FAMILY HISTORY WELL-BEING
This is the last in a series. Emma Jolly shares the perceptions of 57 respondents on the value of writing about and understanding the significance of the lives of ancestors, family history, health and well-being. It’s more a collection of ancecdotal evidence rather than a statistically significant survey.
RESEARCHING THE HISTORY OF EAST INDIAMEN
Richard Morgan on the history and East India Company. He mentions that journals, ledgers, pay-books and officer’s approvals contain information of potential genealogical interest.
A FORENSIC LOOK AT FAMILY HEIRLOOMS
Janet Few reflects on the history and role of family heirlooms. Be they medals, tableware or, as in Janet’s case, a locket, she offers advice on building a story around the item. It may enhance the item’s attraction for later generations.
YOUR DNA WORKSHOP
DNA advisor Karen Evans heips readers make sense of their DNA tests.
PRIZE PAPERS EXPLORED
An article by magazine editor Helen Tovey based on an interview with TNA’s Amanda Bevan. Prize papers are documentary evidence that could be used in a court of law to prove that the ship was an enemy vessel. TNA’s collection includes 500,000 documents originally stored in 4,088 boxes.

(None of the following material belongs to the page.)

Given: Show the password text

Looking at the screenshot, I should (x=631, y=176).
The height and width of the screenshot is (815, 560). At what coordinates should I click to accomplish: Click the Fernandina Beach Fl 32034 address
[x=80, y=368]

Explore further at https://www.prizepapers.de/
Family Tree Academy tutor David Annal does a thorough job in explaining these resources for genealogy —who is included and where records may be found. Note that the link to the recommended resource in the online version, https://electoralregisters.org.uk/ does not work.
A HISTORY OF EARLY BLOOD TRANSFUSION
Based in her MSc thesis at the University of Strathclyde, Pauline Jarvis investigates the history of blood transfusion in Edinburgh. There is very limited availability of blood transfusion records of genealogical interest.